Alexandria presents an even sharper case. The suburb's distinctive 1920s and 1930s art deco and Spanish mission-style homes command attention from preservation groups like the Alexandria and Erskineville Historical Society. Two months ago, a double-fronted house at 29 Todman Avenue—recognizable by its original art deco tilework—sold for $1.95 million. The new owner immediately submitted DA plans for a three-storey townhouse complex. The original house was demolished within weeks.

"These aren't just buildings. They're evidence of how working-class Sydneysiders actually lived," said one local heritage consultant who has worked with residents in both suburbs but declined to be named due to client confidentiality agreements. "Once they're gone, the narrative gets rewritten by whoever builds next."

The scale of the problem emerged in a 2025 Inner West Council audit: approximately 4,200 pre-1945 residential properties exist in Marrickville, Newtown, and Stanmore combined. Of those, fewer than 200 carry formal heritage listings. At current demolition rates—the council received 47 demolition applications for residential properties in Marrickville during 2025 alone—advocates calculate the unprotected stock will shrink by 15-20 percent within a decade.

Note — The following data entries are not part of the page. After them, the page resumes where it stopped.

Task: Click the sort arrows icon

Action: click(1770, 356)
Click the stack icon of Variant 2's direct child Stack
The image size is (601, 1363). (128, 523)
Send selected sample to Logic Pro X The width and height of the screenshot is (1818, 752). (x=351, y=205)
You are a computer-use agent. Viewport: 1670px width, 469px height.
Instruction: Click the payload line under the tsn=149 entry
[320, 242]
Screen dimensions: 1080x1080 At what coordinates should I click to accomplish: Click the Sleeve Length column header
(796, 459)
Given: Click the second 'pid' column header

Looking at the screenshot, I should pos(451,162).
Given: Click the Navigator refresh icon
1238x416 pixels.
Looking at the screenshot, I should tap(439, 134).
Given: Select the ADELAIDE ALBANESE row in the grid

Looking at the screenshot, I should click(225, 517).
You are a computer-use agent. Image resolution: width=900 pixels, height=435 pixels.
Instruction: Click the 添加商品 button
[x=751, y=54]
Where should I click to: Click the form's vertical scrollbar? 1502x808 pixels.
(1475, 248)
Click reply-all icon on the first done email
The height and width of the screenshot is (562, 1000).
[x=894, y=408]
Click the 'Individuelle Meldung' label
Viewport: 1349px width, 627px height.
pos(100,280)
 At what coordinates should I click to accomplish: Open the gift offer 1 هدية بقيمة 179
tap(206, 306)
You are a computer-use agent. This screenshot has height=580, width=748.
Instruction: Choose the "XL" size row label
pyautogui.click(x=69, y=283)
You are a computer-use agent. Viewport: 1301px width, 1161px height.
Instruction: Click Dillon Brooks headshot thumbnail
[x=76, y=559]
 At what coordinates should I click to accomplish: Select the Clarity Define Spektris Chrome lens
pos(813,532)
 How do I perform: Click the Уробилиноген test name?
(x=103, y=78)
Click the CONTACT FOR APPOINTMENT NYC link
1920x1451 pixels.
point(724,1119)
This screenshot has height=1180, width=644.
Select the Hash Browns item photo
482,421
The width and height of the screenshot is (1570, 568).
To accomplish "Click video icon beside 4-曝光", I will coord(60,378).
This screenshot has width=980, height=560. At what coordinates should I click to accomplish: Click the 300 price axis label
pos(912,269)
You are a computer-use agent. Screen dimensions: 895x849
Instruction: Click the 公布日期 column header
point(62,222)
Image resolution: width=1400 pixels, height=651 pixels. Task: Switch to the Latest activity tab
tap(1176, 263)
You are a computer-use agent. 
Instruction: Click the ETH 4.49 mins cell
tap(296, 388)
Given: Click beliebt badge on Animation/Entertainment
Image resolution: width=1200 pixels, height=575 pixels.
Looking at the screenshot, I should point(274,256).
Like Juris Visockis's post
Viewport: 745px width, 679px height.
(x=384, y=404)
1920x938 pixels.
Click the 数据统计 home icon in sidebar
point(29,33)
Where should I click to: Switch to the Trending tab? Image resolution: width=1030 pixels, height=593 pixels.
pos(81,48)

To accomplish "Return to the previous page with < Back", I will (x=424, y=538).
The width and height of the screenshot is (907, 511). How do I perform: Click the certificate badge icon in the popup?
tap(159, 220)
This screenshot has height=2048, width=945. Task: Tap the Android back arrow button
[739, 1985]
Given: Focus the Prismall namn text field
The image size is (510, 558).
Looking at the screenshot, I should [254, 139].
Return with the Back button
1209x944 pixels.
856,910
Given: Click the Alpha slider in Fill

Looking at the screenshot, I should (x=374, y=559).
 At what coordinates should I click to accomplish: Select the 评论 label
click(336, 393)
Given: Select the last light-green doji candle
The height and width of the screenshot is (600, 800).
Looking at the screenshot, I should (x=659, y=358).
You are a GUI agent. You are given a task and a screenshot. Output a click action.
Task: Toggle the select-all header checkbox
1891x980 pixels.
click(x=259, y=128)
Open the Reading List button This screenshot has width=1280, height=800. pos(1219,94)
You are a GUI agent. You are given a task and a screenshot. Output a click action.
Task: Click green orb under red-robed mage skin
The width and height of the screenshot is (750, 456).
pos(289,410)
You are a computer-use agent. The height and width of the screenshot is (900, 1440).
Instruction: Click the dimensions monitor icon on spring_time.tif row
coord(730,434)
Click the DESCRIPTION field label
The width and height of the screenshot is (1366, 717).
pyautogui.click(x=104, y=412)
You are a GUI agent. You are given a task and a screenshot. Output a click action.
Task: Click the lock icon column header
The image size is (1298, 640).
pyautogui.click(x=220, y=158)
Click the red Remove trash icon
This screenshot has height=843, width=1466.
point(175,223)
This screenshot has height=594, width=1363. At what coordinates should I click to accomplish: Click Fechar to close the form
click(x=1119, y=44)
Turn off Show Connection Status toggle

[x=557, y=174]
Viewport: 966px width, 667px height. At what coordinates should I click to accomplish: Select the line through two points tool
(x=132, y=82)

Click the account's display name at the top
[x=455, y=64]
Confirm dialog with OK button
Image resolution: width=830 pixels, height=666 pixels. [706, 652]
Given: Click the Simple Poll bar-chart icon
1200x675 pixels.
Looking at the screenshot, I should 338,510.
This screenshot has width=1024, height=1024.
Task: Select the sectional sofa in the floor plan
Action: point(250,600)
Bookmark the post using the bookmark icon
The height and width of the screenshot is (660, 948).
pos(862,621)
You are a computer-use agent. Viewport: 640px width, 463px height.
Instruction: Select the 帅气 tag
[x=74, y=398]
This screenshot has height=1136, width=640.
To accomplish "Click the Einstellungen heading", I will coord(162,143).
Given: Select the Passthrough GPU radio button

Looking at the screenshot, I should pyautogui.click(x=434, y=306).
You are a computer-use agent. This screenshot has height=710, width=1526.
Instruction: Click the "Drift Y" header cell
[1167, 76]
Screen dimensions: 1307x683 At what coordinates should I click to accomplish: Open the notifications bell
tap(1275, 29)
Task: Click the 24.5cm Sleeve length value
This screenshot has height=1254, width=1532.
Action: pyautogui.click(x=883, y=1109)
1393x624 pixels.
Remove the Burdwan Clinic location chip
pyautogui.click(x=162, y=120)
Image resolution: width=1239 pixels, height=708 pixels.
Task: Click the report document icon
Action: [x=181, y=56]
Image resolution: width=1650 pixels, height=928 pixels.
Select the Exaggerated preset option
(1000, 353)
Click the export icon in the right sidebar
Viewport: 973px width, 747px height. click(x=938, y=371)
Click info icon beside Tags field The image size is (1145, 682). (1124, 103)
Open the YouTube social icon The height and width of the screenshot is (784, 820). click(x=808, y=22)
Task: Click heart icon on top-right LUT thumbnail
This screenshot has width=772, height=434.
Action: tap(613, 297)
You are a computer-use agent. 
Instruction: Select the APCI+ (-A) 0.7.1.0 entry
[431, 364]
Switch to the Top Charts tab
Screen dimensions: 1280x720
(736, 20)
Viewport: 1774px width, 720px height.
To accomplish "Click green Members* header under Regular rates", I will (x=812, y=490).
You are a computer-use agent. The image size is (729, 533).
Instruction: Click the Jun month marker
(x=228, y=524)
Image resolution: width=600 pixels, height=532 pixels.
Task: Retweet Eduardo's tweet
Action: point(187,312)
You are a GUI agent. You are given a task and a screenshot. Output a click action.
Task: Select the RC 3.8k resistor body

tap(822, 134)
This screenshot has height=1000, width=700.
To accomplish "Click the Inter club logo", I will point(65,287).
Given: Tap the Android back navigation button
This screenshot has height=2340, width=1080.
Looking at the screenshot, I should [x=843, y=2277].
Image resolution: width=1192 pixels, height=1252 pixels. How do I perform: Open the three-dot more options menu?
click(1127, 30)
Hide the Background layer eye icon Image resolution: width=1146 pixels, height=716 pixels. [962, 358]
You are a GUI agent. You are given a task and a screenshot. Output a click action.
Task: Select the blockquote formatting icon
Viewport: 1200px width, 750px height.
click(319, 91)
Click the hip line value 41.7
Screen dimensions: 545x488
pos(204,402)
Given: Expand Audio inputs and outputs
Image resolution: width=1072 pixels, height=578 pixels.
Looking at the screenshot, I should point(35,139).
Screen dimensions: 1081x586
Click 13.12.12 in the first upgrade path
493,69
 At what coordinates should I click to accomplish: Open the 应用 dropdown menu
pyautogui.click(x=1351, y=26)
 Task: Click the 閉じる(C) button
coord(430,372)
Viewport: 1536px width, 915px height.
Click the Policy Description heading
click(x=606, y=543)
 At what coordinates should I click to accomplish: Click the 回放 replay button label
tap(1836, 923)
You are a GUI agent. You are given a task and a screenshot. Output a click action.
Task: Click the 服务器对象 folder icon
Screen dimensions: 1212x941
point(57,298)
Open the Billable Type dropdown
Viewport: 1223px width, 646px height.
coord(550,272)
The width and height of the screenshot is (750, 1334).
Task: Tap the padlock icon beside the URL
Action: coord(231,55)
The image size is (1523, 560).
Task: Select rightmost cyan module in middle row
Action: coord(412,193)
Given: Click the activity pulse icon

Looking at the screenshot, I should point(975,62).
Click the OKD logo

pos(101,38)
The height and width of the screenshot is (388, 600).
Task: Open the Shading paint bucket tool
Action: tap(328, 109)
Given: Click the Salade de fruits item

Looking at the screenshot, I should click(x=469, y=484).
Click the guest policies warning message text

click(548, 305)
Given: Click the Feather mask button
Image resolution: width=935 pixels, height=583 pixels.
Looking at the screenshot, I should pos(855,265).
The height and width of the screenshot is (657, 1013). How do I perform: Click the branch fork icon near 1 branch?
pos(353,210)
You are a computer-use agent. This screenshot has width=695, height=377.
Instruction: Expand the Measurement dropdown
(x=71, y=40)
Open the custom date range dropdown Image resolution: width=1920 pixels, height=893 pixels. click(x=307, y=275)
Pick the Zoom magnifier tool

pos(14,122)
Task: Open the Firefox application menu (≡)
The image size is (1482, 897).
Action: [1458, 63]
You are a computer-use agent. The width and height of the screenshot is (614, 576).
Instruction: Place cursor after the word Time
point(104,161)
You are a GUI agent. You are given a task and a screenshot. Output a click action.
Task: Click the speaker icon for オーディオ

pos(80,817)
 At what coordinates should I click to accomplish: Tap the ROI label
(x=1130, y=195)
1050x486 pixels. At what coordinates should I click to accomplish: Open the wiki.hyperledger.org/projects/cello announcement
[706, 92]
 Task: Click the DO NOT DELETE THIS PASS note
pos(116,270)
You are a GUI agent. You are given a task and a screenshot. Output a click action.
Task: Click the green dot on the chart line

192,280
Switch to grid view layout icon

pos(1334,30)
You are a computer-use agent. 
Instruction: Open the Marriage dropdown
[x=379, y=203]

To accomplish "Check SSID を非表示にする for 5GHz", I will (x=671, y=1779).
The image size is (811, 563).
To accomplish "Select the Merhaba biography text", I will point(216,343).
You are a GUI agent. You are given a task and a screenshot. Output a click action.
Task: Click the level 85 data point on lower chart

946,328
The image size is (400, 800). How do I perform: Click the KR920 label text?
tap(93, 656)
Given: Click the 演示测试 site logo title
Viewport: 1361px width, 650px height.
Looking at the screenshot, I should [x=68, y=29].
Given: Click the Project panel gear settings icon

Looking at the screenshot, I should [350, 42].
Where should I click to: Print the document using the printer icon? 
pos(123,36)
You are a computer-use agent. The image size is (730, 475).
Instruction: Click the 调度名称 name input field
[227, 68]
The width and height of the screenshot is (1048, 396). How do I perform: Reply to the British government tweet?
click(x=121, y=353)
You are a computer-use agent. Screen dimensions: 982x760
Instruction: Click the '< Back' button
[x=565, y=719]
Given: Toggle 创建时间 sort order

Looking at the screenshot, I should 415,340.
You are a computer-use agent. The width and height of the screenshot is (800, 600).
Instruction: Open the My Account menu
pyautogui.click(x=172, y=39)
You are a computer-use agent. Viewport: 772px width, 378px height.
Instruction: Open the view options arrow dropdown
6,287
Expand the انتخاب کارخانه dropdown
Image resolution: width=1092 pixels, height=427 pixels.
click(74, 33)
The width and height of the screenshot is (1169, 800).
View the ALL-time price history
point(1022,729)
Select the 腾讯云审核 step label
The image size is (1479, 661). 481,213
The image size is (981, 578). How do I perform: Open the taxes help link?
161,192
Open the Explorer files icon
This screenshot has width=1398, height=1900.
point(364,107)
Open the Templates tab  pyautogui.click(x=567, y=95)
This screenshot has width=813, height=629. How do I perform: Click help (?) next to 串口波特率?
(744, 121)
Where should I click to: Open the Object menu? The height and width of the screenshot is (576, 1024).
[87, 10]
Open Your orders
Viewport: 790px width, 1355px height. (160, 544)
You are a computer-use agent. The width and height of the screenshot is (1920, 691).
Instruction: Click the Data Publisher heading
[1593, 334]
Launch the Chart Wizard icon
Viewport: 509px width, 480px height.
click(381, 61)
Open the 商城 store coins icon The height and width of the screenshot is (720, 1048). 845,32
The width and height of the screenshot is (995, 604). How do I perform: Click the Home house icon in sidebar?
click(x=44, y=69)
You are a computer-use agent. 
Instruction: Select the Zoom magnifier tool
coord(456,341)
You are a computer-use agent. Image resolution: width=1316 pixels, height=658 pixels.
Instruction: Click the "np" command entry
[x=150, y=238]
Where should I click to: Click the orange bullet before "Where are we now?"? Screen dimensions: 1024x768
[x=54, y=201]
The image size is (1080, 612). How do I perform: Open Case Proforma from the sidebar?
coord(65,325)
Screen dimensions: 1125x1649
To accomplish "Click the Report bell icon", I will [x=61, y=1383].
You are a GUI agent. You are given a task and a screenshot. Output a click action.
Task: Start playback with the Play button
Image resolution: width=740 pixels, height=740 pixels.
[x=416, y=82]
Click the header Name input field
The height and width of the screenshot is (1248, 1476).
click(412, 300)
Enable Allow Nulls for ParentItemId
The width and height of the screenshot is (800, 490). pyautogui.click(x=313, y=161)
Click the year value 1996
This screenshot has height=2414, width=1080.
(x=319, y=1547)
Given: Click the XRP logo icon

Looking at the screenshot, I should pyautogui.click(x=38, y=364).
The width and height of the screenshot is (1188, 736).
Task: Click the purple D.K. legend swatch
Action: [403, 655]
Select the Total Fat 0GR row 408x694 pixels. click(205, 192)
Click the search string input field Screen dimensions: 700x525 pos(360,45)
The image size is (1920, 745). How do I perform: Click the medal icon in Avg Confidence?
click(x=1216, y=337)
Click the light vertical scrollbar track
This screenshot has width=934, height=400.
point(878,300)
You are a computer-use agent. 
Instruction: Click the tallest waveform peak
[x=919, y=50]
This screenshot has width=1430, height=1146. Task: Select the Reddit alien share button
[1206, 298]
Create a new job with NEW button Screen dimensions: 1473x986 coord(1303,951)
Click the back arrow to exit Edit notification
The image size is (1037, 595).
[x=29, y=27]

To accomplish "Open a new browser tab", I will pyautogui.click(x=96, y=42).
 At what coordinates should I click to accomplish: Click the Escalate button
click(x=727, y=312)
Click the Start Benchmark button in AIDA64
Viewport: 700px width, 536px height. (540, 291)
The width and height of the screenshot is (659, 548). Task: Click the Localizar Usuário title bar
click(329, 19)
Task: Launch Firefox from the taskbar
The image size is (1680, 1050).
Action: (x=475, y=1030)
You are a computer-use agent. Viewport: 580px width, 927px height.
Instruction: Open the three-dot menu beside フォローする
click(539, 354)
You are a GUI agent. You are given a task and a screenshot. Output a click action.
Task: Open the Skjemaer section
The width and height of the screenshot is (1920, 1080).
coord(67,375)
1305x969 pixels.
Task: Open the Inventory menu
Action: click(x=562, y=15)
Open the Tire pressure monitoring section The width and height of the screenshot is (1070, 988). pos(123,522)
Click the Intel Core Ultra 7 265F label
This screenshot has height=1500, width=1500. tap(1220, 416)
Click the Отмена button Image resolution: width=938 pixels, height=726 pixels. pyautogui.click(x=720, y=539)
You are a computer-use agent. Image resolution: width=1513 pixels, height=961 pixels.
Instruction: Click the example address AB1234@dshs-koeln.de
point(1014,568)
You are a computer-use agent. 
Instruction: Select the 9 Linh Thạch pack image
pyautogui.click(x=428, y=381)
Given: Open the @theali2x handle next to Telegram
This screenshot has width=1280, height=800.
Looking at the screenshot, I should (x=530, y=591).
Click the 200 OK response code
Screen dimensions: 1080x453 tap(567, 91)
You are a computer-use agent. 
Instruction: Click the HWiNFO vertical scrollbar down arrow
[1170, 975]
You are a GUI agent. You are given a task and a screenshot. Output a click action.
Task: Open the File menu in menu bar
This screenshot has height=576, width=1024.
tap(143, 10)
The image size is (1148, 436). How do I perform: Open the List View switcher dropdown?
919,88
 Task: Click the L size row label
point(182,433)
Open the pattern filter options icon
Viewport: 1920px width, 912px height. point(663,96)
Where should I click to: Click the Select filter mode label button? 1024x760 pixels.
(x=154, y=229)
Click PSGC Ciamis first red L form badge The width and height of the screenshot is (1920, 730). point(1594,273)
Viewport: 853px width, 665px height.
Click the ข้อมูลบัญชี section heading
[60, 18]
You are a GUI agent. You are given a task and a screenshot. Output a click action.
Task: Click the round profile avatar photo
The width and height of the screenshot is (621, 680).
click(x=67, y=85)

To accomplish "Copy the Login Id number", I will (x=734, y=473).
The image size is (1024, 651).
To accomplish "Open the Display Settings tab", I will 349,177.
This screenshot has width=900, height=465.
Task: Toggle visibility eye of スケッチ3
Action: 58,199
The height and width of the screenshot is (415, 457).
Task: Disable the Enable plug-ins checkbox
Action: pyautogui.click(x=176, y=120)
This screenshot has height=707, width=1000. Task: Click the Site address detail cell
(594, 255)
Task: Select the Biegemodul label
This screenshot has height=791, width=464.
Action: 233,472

The Numbers Tell the Story

Heritage NSW, the state government's listing authority, has been backlogged since 2023. Applications for local heritage listing now take 18-24 months to process, while a property developer can move from purchase to demolition in as little as four months. Sydney Council and Inner West Council have both flagged inadequate heritage staffing as a constraint, with neither council employing more than two full-time heritage officers despite managing thousands of potentially significant properties.

The State Heritage Register—NSW's official record—includes fewer than 3,500 properties statewide. Greater Sydney has over 60,000 residential properties built before 1945. Even accounting for post-war construction, the disparity suggests most older housing remains unprotected by law.

For residents concerned about their own suburbs, options exist but require legwork. The Inner West Council and City of Sydney both accept community nominations for heritage listing, though neither guarantees assessment timelines. Marrickville's Heritage Advisory Committee accepts historical documentation from residents and publishes findings online, creating a quasi-official record even when formal protection lags. Getting involved with local heritage committees—both councils have them—remains the most effective way to pressure authorities to fast-track assessments before demolition applications arrive.

The next council budget cycle, typically due by September, will determine whether heritage staffing receives additional funding. Residents attending Inner West Council meetings in coming weeks should expect heritage protection to dominate discussion.